Saved entries
______
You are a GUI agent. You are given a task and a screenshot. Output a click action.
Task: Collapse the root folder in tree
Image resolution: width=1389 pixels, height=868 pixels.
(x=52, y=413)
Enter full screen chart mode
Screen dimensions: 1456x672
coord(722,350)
______
What to do>
Write the records out again. Each one must match exactly.

Your solution>
You are a GUI agent. You are given a task and a screenshot. Output a click action.
Task: Collapse the root folder in tree
Image resolution: width=1389 pixels, height=868 pixels.
(x=52, y=413)
Enter full screen chart mode
Screen dimensions: 1456x672
coord(722,350)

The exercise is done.